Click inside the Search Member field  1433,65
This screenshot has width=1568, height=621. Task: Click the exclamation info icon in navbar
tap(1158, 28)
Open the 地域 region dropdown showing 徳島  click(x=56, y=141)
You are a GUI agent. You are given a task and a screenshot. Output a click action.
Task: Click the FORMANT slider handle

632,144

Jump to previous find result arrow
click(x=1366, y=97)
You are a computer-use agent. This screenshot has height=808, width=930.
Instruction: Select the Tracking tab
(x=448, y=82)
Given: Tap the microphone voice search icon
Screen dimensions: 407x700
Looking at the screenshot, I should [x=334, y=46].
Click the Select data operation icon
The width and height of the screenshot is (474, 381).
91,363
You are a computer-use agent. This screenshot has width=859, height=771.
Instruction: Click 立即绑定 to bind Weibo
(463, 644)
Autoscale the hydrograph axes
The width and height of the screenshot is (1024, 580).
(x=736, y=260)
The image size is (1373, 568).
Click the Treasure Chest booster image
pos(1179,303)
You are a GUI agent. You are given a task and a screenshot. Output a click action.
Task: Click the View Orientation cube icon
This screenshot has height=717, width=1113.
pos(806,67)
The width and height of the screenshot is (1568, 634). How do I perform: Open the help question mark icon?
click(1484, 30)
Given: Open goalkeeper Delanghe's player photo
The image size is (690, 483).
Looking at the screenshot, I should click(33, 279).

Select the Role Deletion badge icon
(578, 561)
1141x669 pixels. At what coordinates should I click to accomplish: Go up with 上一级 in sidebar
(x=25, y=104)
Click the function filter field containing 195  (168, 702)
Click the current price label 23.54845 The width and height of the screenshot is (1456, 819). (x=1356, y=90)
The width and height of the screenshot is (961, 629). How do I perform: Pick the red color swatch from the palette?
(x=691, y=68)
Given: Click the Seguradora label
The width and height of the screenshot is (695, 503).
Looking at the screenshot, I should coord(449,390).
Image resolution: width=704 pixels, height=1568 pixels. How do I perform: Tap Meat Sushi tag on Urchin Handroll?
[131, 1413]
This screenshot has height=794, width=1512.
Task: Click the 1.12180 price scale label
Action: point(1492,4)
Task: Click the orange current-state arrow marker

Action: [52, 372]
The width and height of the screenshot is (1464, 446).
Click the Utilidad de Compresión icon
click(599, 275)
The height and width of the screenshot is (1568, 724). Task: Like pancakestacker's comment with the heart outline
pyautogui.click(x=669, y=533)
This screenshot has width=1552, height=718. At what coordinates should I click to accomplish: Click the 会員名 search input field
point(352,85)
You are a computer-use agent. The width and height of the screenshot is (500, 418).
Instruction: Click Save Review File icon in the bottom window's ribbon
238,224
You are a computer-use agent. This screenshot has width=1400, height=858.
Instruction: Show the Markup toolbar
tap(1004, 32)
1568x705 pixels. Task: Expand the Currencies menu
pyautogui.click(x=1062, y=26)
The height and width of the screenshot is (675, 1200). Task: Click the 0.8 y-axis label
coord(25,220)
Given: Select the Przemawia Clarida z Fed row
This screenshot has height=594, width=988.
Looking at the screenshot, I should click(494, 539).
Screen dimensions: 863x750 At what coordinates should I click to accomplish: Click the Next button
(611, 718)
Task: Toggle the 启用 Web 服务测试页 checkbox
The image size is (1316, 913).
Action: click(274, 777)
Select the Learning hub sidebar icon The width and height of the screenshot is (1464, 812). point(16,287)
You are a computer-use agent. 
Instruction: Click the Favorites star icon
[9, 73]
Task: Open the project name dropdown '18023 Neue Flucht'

**********

[Task prompt]: Return every entry above verbatim, keeping each line's wording and line breaks unchanged.

[Exercise answer]:
Click inside the Search Member field  1433,65
This screenshot has width=1568, height=621. Task: Click the exclamation info icon in navbar
tap(1158, 28)
Open the 地域 region dropdown showing 徳島  click(x=56, y=141)
You are a GUI agent. You are given a task and a screenshot. Output a click action.
Task: Click the FORMANT slider handle

632,144

Jump to previous find result arrow
click(x=1366, y=97)
You are a computer-use agent. This screenshot has height=808, width=930.
Instruction: Select the Tracking tab
(x=448, y=82)
Given: Tap the microphone voice search icon
Screen dimensions: 407x700
Looking at the screenshot, I should [x=334, y=46].
Click the Select data operation icon
The width and height of the screenshot is (474, 381).
91,363
You are a computer-use agent. This screenshot has width=859, height=771.
Instruction: Click 立即绑定 to bind Weibo
(463, 644)
Autoscale the hydrograph axes
The width and height of the screenshot is (1024, 580).
(x=736, y=260)
The image size is (1373, 568).
Click the Treasure Chest booster image
pos(1179,303)
You are a GUI agent. You are given a task and a screenshot. Output a click action.
Task: Click the View Orientation cube icon
This screenshot has height=717, width=1113.
pos(806,67)
The width and height of the screenshot is (1568, 634). How do I perform: Open the help question mark icon?
click(1484, 30)
Given: Open goalkeeper Delanghe's player photo
The image size is (690, 483).
Looking at the screenshot, I should click(33, 279).

Select the Role Deletion badge icon
(578, 561)
1141x669 pixels. At what coordinates should I click to accomplish: Go up with 上一级 in sidebar
(x=25, y=104)
Click the function filter field containing 195  (168, 702)
Click the current price label 23.54845 The width and height of the screenshot is (1456, 819). (x=1356, y=90)
The width and height of the screenshot is (961, 629). How do I perform: Pick the red color swatch from the palette?
(x=691, y=68)
Given: Click the Seguradora label
The width and height of the screenshot is (695, 503).
Looking at the screenshot, I should coord(449,390).
Image resolution: width=704 pixels, height=1568 pixels. How do I perform: Tap Meat Sushi tag on Urchin Handroll?
[131, 1413]
This screenshot has height=794, width=1512.
Task: Click the 1.12180 price scale label
Action: point(1492,4)
Task: Click the orange current-state arrow marker

Action: [52, 372]
The width and height of the screenshot is (1464, 446).
Click the Utilidad de Compresión icon
click(599, 275)
The height and width of the screenshot is (1568, 724). Task: Like pancakestacker's comment with the heart outline
pyautogui.click(x=669, y=533)
This screenshot has width=1552, height=718. At what coordinates should I click to accomplish: Click the 会員名 search input field
point(352,85)
You are a computer-use agent. The width and height of the screenshot is (500, 418).
Instruction: Click Save Review File icon in the bottom window's ribbon
238,224
You are a computer-use agent. This screenshot has width=1400, height=858.
Instruction: Show the Markup toolbar
tap(1004, 32)
1568x705 pixels. Task: Expand the Currencies menu
pyautogui.click(x=1062, y=26)
The height and width of the screenshot is (675, 1200). Task: Click the 0.8 y-axis label
coord(25,220)
Given: Select the Przemawia Clarida z Fed row
This screenshot has height=594, width=988.
Looking at the screenshot, I should click(494, 539).
Screen dimensions: 863x750 At what coordinates should I click to accomplish: Click the Next button
(611, 718)
Task: Toggle the 启用 Web 服务测试页 checkbox
The image size is (1316, 913).
Action: click(274, 777)
Select the Learning hub sidebar icon The width and height of the screenshot is (1464, 812). point(16,287)
You are a computer-use agent. 
Instruction: Click the Favorites star icon
[9, 73]
Task: Open the project name dropdown '18023 Neue Flucht'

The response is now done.